A major advance in fusion

Fusion occurs naturally in our sun and other stars to create heat and energy. And for decades, researchers have tried to replicate this process with fusion devices known as mirror machines.

Fusion is most efficient when the plasma is physically contained, as the charged particles have a better chance of colliding. Mirror machines try to limit the escape of the particles from the main reactor with inward-facing magnets. But an inability to efficiently contain the plasma — and therefore to achieve net-positive energy production — had greatly limited the function of the machines until recently.

Over the last decade, researchers around the world have developed high-temperature superconductor magnets that are tens of times stronger than the magnets previously used for fusion research. And with these powerful magnets, the UW–Madison team is revisiting mirror machines as plasma energy reactors.

Since 2020, UW–Madison, MIT and Commonwealth Fusion Systems have received $10 million in grants from the U.S. Department of Energy to build WHAM, in addition to funding support from the UW–Madison College of Letters & Science and UW’s offices of the Vice Chancellor for Research and the Vice Chancellor for Finance and Administration. Commonwealth Fusion Systems has been developing the magnets while UW–Madison has been building the mirror machine. After receiving the magnets earlier in the month, UW–Madison researchers achieved first plasma on July 15, the first step in a new age of fusion research at the university.

Preparing fusion energy for market

First plasma marks the transition from building to operations, and the very beginning of the discovery phase of the research. It is also an important step in a public-private partnership with Realta Fusion, a UW–Madison spinoff that will focus on commercializing mirror fusion. In June 2023, Realta was one of eight companies selected for Department of Energy milestone funding. Forest, a co-founder of Realta, compares the milestone program to the one that NASA used to develop a commercial space program with companies such as SpaceX. Realta has provided both funding and staffing to bolster the WHAM project.

“WHAM is a unique experiment, setting a world record in magnetic field strength for magnetically confined plasmas and equipped with intense heating systems while still being a hands-on experiment for both graduate and undergraduate students,” says Jay Anderson, a scientist at UW–Madison and co-founder of Realta. “Realta over the last year and a half has really amplified what the UW team been able to accomplish.”

The WHAM team will now jump into the discovery phase, learning as much as they can about improving efficiency and setting the stage for what comes next.

“We want to find the showstoppers,” says Forest. “Can we build the magnets?

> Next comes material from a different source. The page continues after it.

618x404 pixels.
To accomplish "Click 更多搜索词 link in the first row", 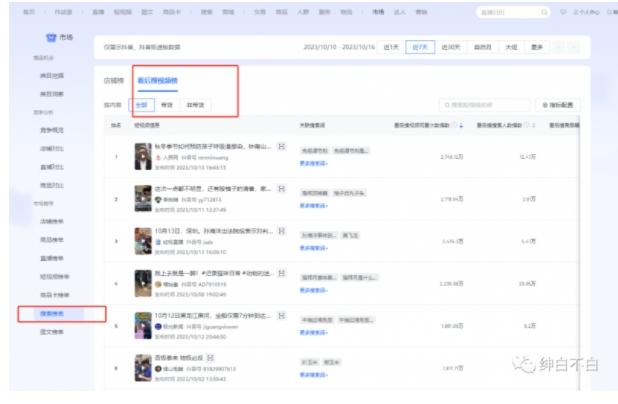I will (311, 163).
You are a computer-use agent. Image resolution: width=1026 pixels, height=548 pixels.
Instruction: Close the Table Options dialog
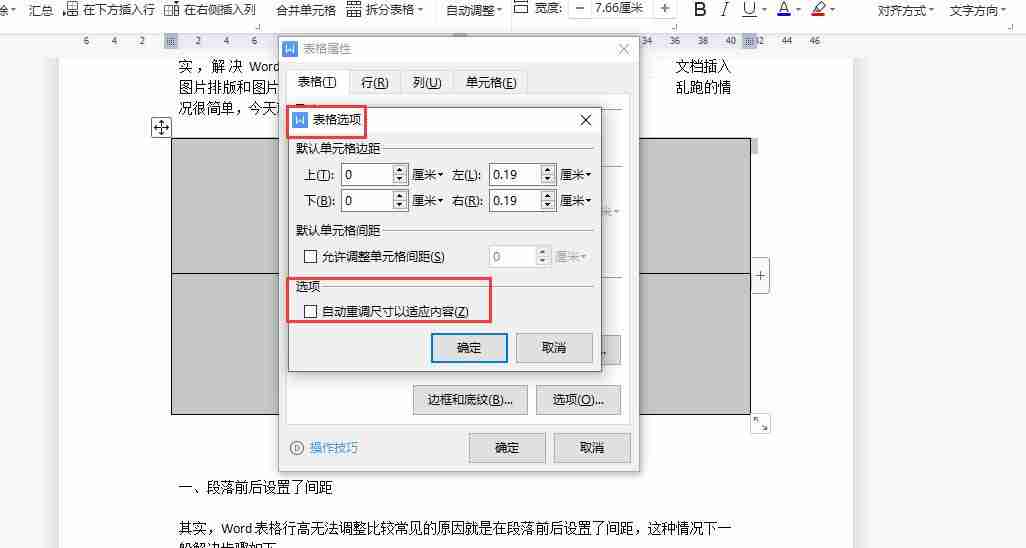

Can we increase the stability of the plasma, which is inherently unstable? How well can we confine the plasma? These questions will take several years to address well, and if we can understand and predict everything about this device, then it will provide the foundations for the next device, the break-even device.”

Support for this research was provided by the U.S. Department of Energy’s (U.S. DOE) Advanced Research Projects Agency – Energy (ARPA-E) award DE-AR0001258; by the University of Wisconsin–Madison, Office of the Vice Chancellor for Research with funding from the Wisconsin Alumni Research Foundation College of Letters & Science and Office of the Vice Chancellor for Finance and Administration; and by Realta Fusion, Inc. Other support, in the form of loaned, gifted, or repurposed equipment came from Commonwealth Fusion Systems, Fermi National Accelerator Lab, General Atomics, Los Alamos National Lab, Max Planck Institute of Plasma Physics (Greifswald), Massachusetts Institute of Technology, TAE Technologies, U.S. Department of Energy, and the University of Wisconsin–Madison Physical Sciences Laboratory.